Same fit, different fabric
Now let’s look at what happens when you use different fabrics for the same style – I always find this so interesting! The below joggers were sampled in two different fabrics but the fit and size is exactly the same. The first sample on the left used a stretch French terry; 95% cotton, 5% spandex, 320gsm. The second sample on the right used a 100% cotton French terry, 460gsm. The two main differences here are the addition or absence of spandex (aka elastane – the stretchy fibre), and the weight of the fabric.

Now take a look at how this affects the visual outcome. There is much more drape on sample 1, it falls softer and you can tell there is good movement in the fabric. On sample 2, the fabric sits in much firmer folds and has more defined ‘stack’ above the ankle. It gives a more structured, bulkier look to the garment.
So which is better? There’s no disasters here, either fabric would be fine, the decision might be made on what feels more comfortable and suitable for the intended use. Sample 1 would be better suited to working out as the stretch fabric and lighter weight affords you more ease of movement and comfort when bending etc. Sample 2 in the heavier, non-stretch fabric feels thicker, warmer and firmer – it doesn’t move as freely as the other fabric. The silhouette it creates is more defined – this might be a popular choice for streetwear.
Drape for your shape
In the below example, again we sampled the same base shape and size, in two different fabrics. At the top we have a 100% cotton, 420gsm French terry. Below this we have a 95% cotton, 5% spandex, 260gsm French terry.

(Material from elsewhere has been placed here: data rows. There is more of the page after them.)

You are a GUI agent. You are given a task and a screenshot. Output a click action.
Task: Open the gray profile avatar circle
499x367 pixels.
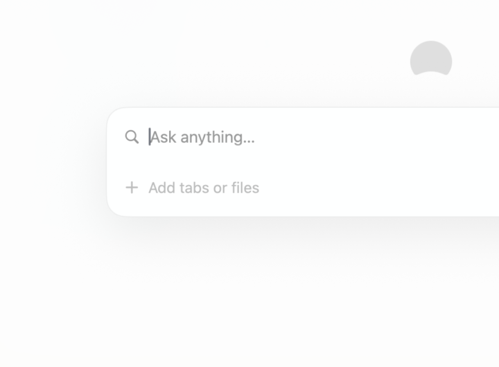[x=431, y=62]
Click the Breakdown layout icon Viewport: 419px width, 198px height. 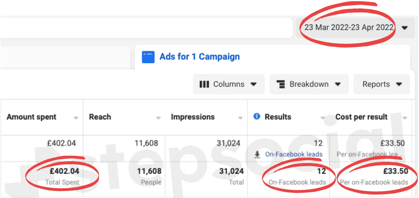coord(281,84)
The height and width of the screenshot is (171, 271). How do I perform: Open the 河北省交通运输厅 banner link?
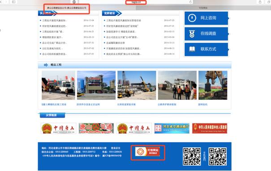click(x=172, y=128)
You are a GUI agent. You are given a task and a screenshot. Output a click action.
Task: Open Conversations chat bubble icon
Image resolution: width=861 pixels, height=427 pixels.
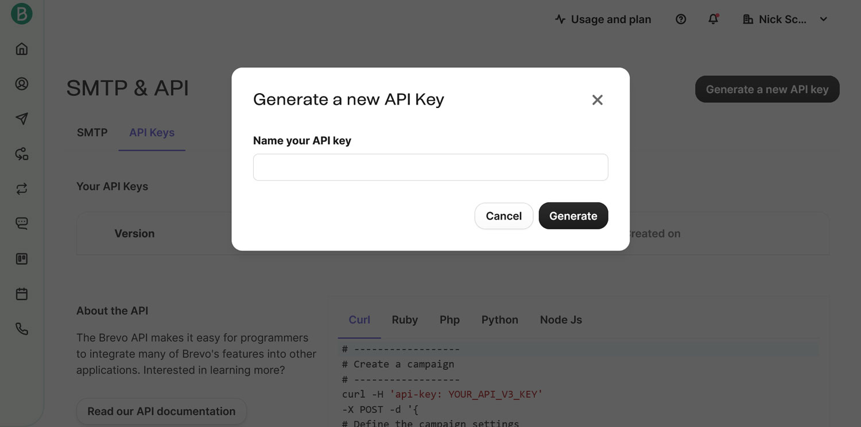point(22,224)
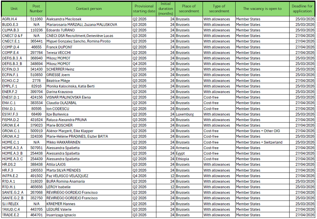The height and width of the screenshot is (219, 317).
Task: Select the Ethiopia place cell
Action: 183,159
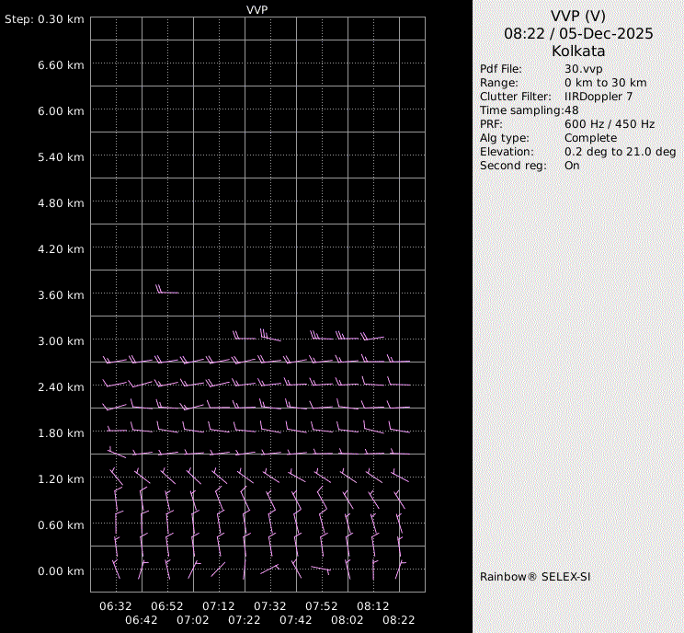
Task: Click the 'Kolkata' station name
Action: (x=578, y=52)
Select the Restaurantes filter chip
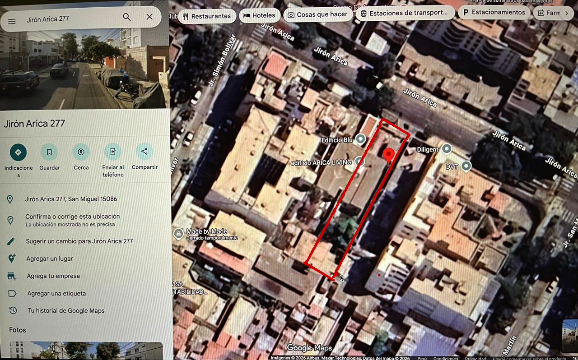578x360 pixels. pyautogui.click(x=207, y=16)
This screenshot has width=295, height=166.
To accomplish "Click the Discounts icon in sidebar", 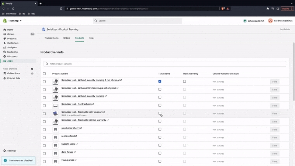I will (5, 56).
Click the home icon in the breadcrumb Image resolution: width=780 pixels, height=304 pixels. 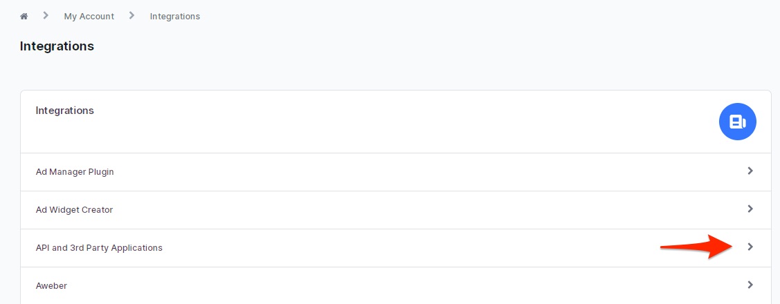(24, 17)
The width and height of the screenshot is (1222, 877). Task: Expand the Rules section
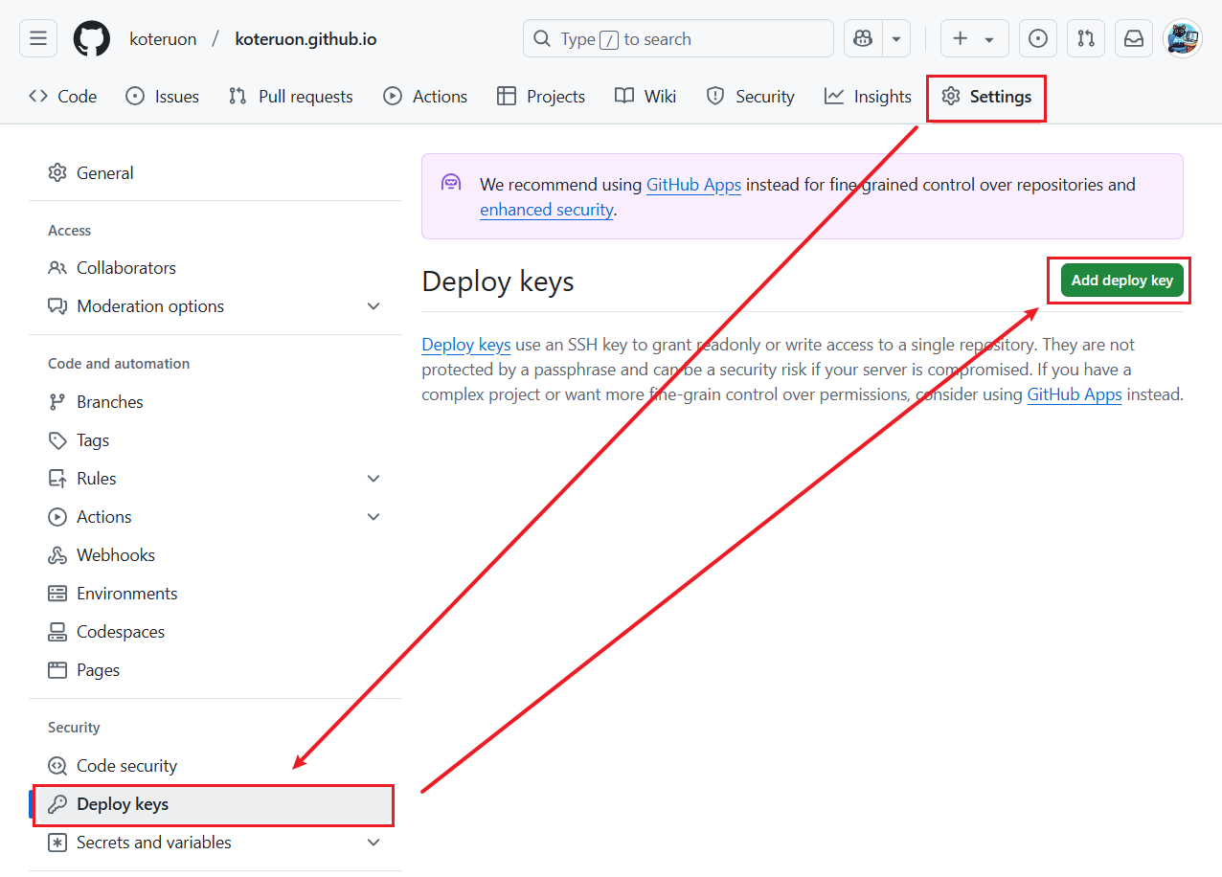click(373, 478)
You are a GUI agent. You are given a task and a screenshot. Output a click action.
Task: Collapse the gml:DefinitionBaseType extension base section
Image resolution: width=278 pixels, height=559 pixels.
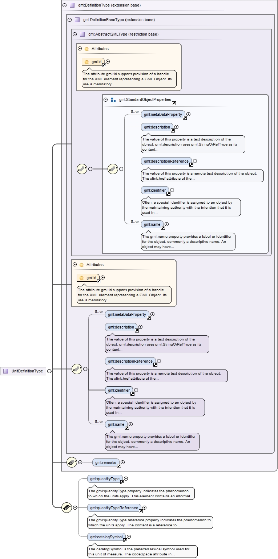pyautogui.click(x=69, y=20)
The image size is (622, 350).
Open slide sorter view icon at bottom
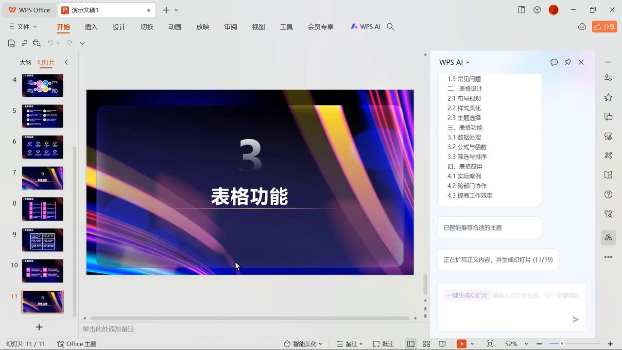tap(426, 344)
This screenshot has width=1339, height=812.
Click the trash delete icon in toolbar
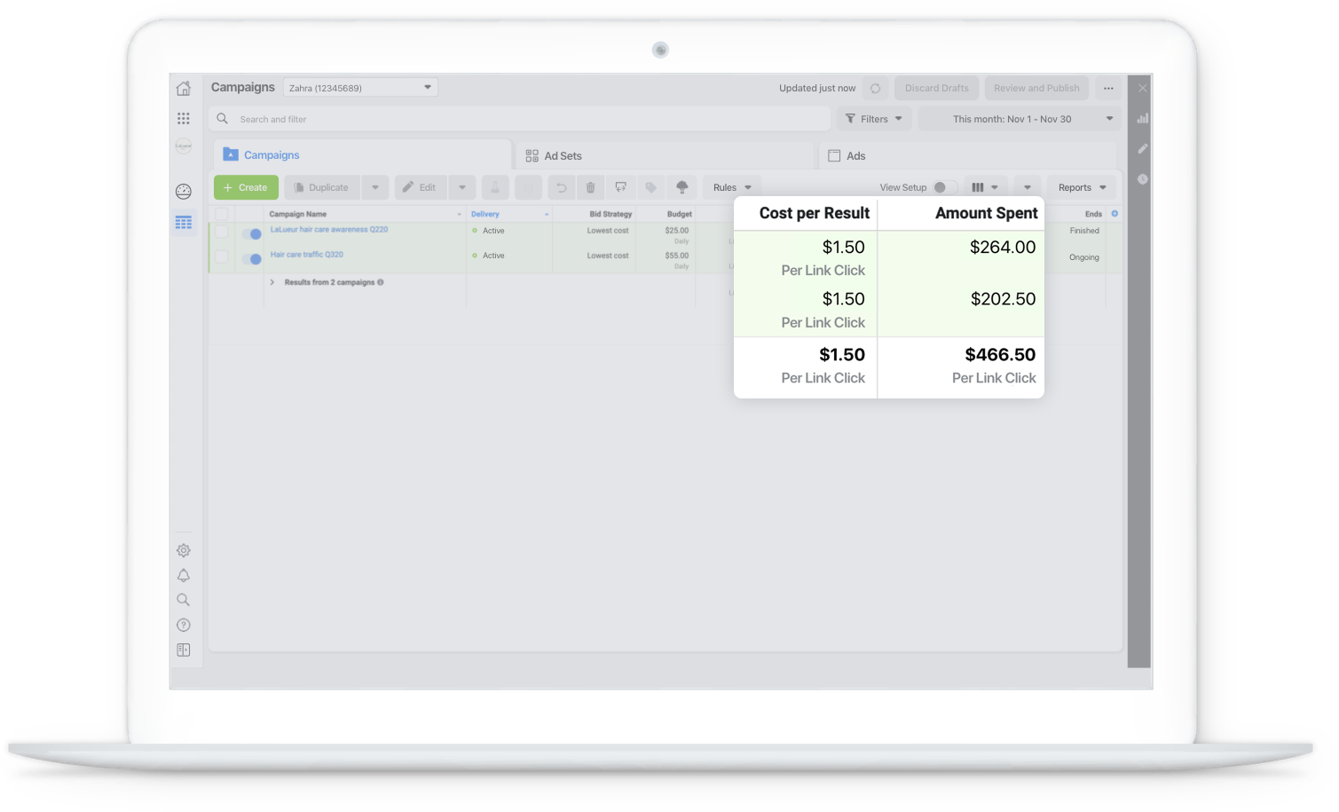coord(590,187)
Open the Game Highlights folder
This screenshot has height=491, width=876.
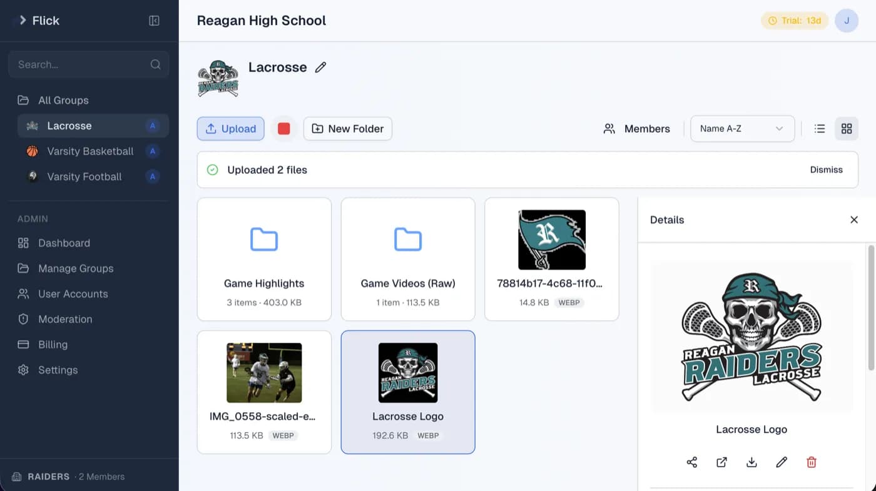pos(264,259)
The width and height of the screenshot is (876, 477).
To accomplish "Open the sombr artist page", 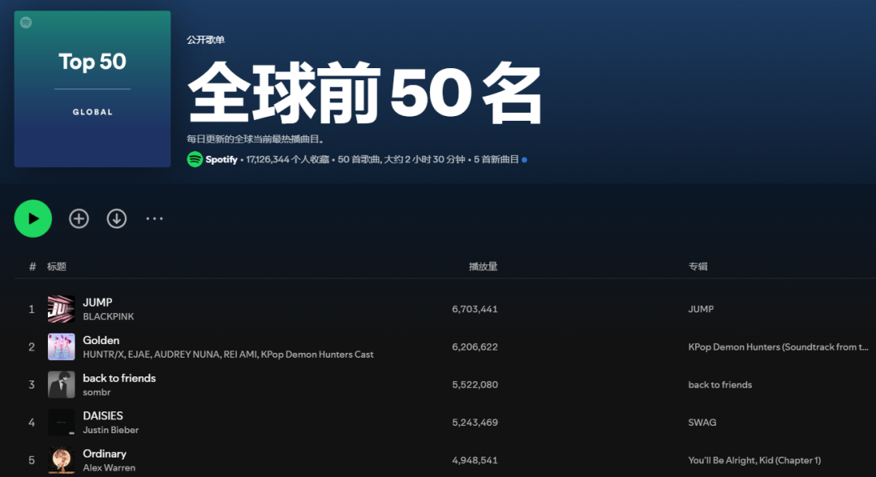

This shape is super boxy and wide in the body. Because it’s an oversized style, generally a heavier fabric wouldn’t be an issue, but here the shape is so boxy that in a heavier, non-stretch fabric it actually ends up with the fabric falling in stiff folds simply because it doesn’t have the capability to drape around the body so it’s got nowhere else to go. In comparison the lighter blend drapes much more softly around the body and doesn’t stick out as much.
In Conclusion
It's important to understand that different factors within fabric choice can make your garment look and feel completely different!
Making sure that your fabric is suitable for your garment silhouette, and vice versa, is key to getting a wearable, comfortable product that looks as you intended.
Visualising how a fabric will look in 3D, on a body, is difficult we know! And there's often not just one perfect fabric match for your garment silhouette. It can be really beneficial to sample in two different fabrics, like the examples discussed earlier on, to get an idea of what it is you want from your garment and which fabric you prefer.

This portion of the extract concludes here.